The behaviour of wheat, corn and rice starch as well as of mixtures thereof was investigated with the aid of the shear stress of material plasticised under extrusion cooking conditions. The shear stress was determined in a laboratory extruder using an in-line viscometer. The extrusion experiments were performed using a combination of a fractionated factorial design and mixture experiments. It was shown for each starch and mixture of starches that a functional dependency existed between the extrusion process parameters and the shear stress of the plasticised materials. A second relationship was found between the shear stress of the plasticised materials and the product characteristics of the extrudates. With respect to the extrusion cooking of various types of starch, it could thus been demonstrated that it is possible to predict the development of product characteristics by determining the shear stress of plasticised materials in-line. Furthermore, regression analysis showed that the levels of the test ranges for the relationship between the shear stress and the process parameters are dependent on the starch or starch mixtures used. Molecular degradation of the starch polymers of the different types of starch and their mixtures resulted in extrudates with different functional properties. This also applied to extrudates with the same mean molecular weight. Extrudates made of wheat starch had a much higher cold paste viscosity than extruded rice or corn starches. Extrudates made of corn starch and those made of mixtures of rice, corn and wheat starch had a higher cold water solubility and a lower sediment volume than those made of wheat or rice starch.

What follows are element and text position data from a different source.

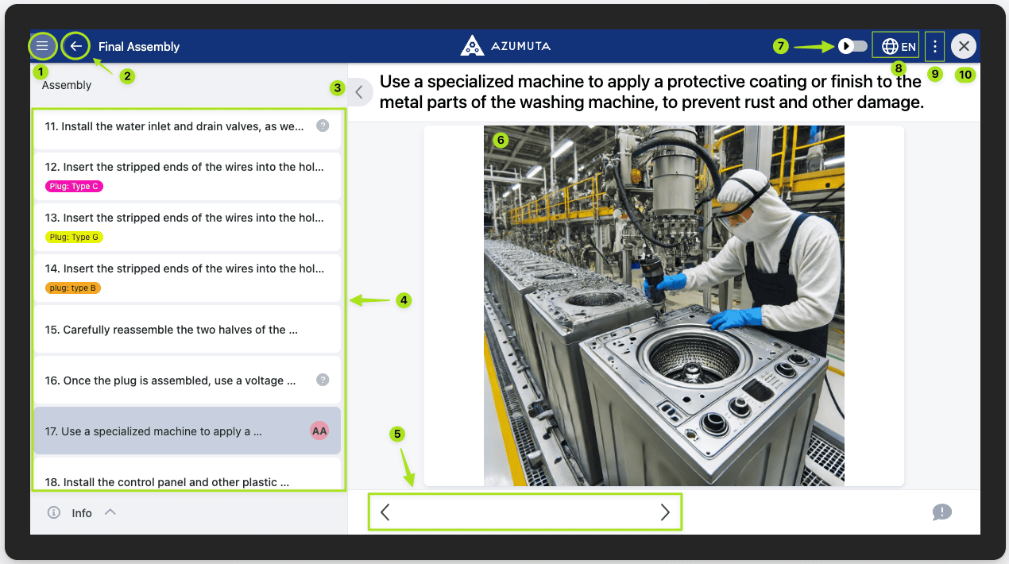Go to the next step arrow
The width and height of the screenshot is (1009, 564).
click(665, 512)
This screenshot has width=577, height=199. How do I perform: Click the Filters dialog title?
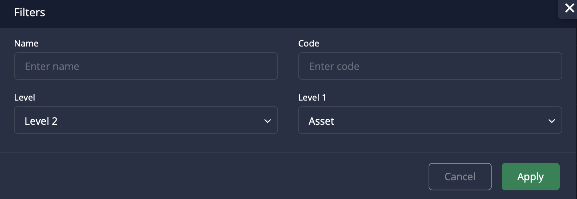(30, 13)
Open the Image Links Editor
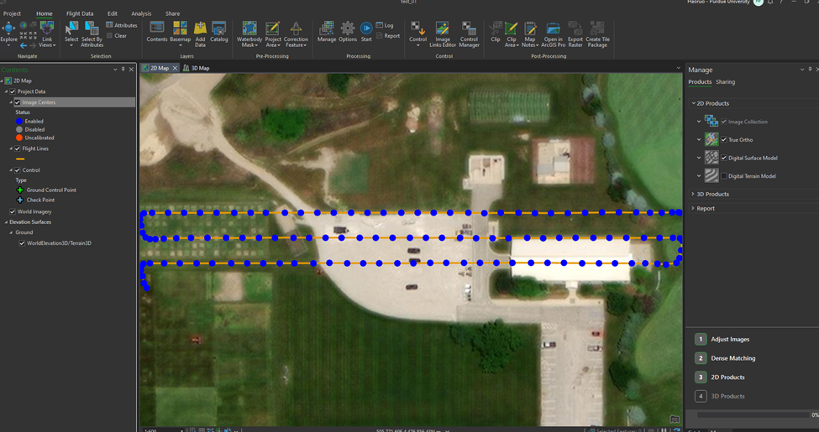Viewport: 819px width, 432px height. [442, 29]
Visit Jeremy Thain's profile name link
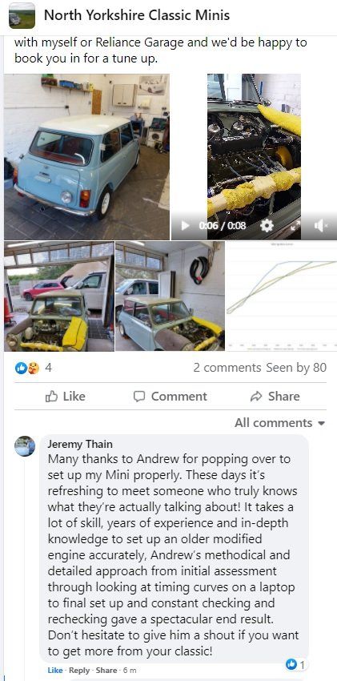 pyautogui.click(x=80, y=444)
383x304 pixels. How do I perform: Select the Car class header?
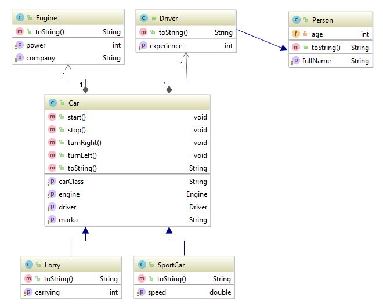128,103
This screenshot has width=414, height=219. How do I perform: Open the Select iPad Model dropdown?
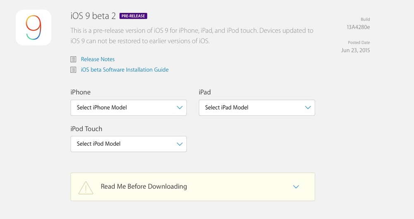coord(257,108)

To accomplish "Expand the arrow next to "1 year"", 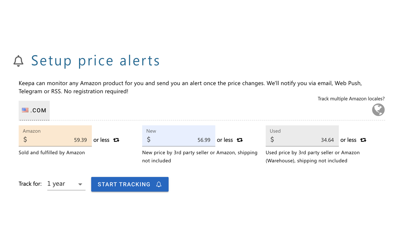I will (80, 184).
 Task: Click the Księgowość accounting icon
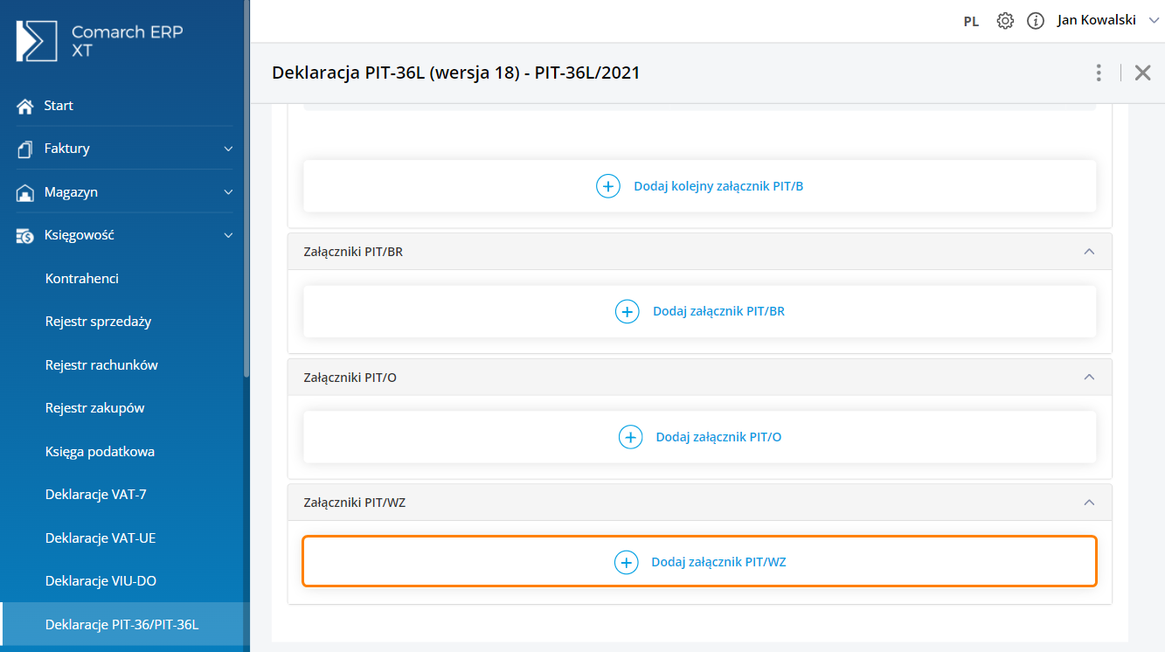click(25, 235)
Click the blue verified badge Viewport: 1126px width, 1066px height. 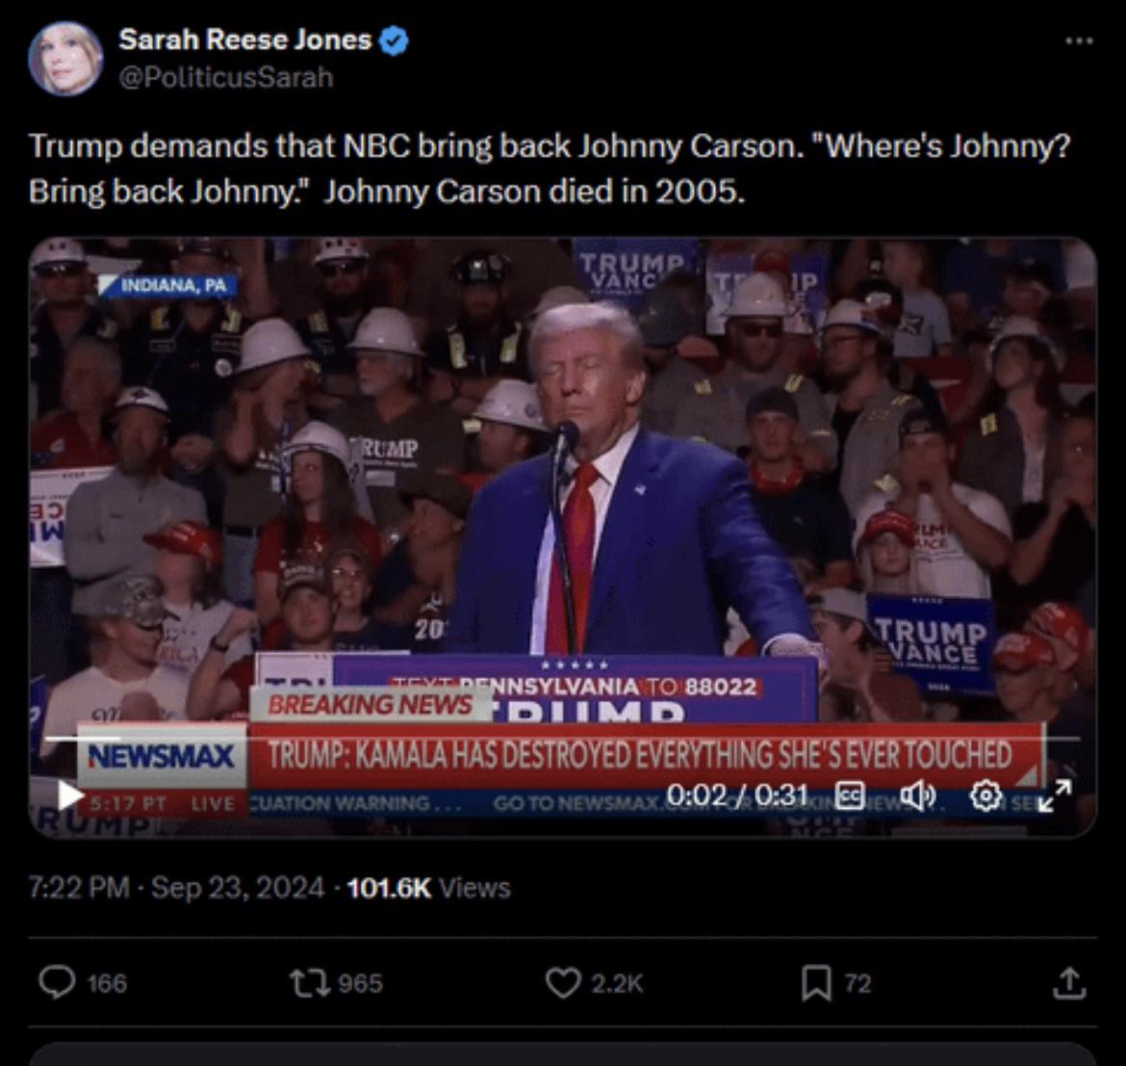pos(394,40)
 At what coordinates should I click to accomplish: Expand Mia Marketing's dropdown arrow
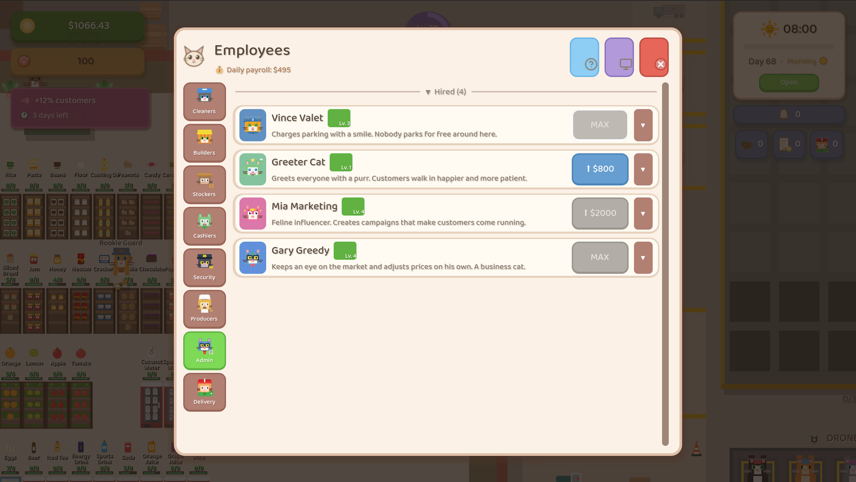(643, 214)
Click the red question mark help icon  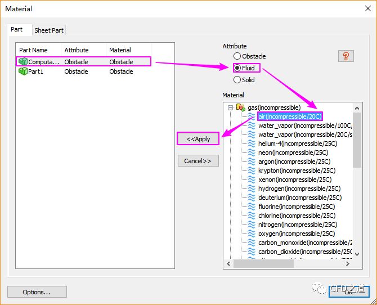pyautogui.click(x=345, y=56)
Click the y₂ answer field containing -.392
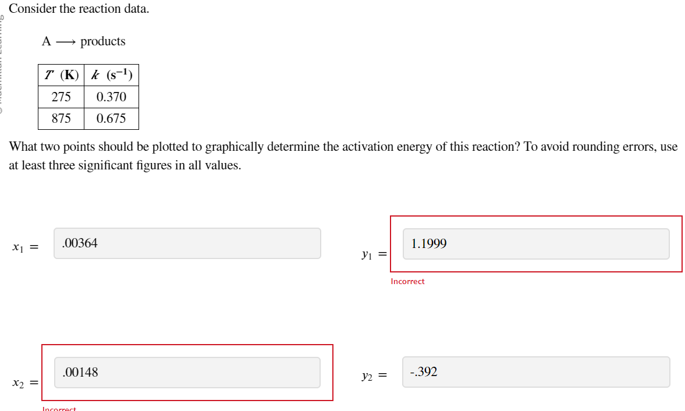The width and height of the screenshot is (685, 411). [x=535, y=372]

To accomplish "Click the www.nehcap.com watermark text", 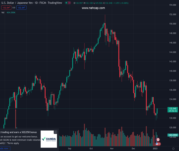I will pos(93,8).
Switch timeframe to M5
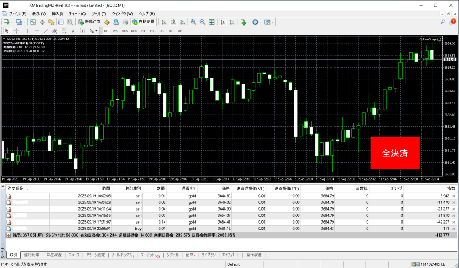Screen dimensions: 459x268 [116, 31]
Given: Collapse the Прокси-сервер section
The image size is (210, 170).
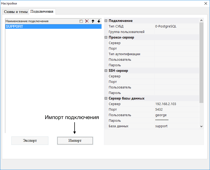Looking at the screenshot, I should pos(106,37).
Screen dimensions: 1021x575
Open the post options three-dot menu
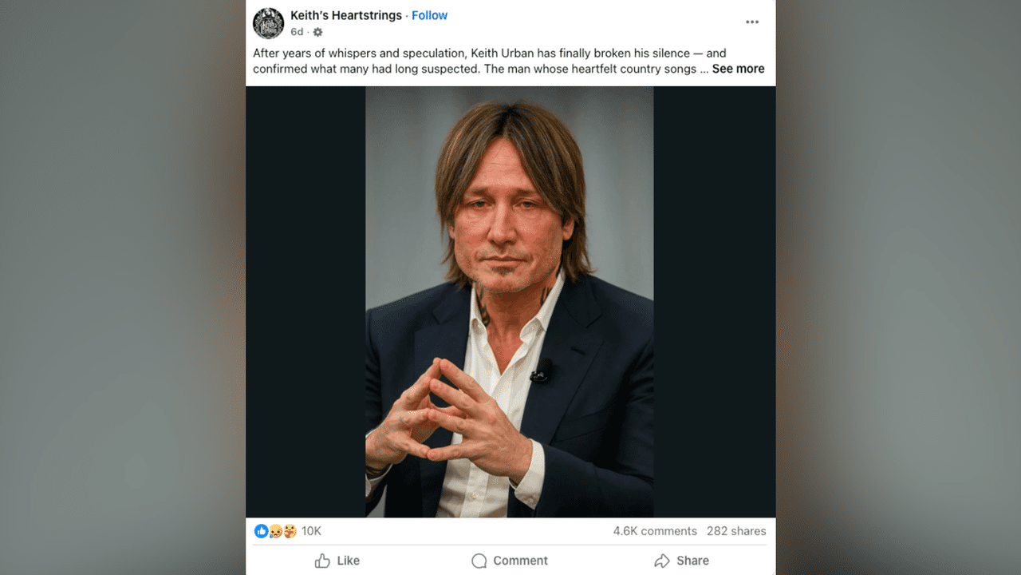(x=751, y=22)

Influence of starch, gluten proteins and extraction rate on bread and pasta quality

Abstract Wholemeal products and white products of bread and pasta were made of the same material consisting of a set of bread wheat varieties. The protein content varied little, whereas the protein quality varied significantly among the varieties. The composition of the high molecular weight glutenin subunits and a set of gliadins could explain most of the variations in Zeleny sedimentation volume, farinogram data and bread quality. Total amylose content in white flour varied significantly among the wheat varieties. All varieties with good protein quality gave good bread quality. Among those with poor protein quality, one had higher and one had lower total amylose content than average, and both gave poor baking results. Small differences in gelatinization temperature and gelatinization enthalpy were observed among the wheat varieties. The gelatinization temperature was slightly higher in wholemeal flour than in white flour, whereas the gelatinization enthalpy was lower in the former. White flour from bread wheat gave pasta of unacceptable quality, whereas the quality of pasta made from wholemeal flour was close to that of commercial pasta made from wholemeal durum wheat. The poor pasta quality of the white bread flours may be attributed to the fine granulometry of the flours. Variations in pasta quality and bread quality between different varieties were not correlated. T-8020 and Bastian with the same protein quality characteristics and the same bread quality gave pasta of different qualities.

Application of an In-line Viscometer to Determine the Shear Stress of Plasticised Wheat Starch

An in-line viscometer was designed and constructed to enable determination of the shear stress of plasticised wheat starch during extrusion cooking. The viscometer was installed between the end of the barrel section and the extruder die plate so that the shear stress could be determined for the plasticised material, irrespective of the geometrical shape into which it was subsequently moulded by the extruder die. The extrusion conditions were described in terms of the process parameters, i. e. water content, barrel temperature, screw speed and screw configuration; and of the system parameters, which were the specific mechanical energy input (SME), product temperature (PT) and mean residence time (MRT). The parameters were measured and the results evaluated using statistical methods. Regression equations were used to describe functional relationships between the shear stress and the extrusion conditions on the one hand, and between the shear stress and the product characteristics of the extrudates on the other. The shear stress of plasticised wheat starch determined in-line can be used to predict the morphological structure (volumetric expansion) and the functional properties (cold paste viscosity and cold water solubility) of extruded, directly expanded starch with a high degree of accuracy. The measurement technique used and the results of the extrusion tests undertaken for this project will therefore enable the shear stress of plasticised material in an extruder to be used as the principle parameter for controlling extruders on-line.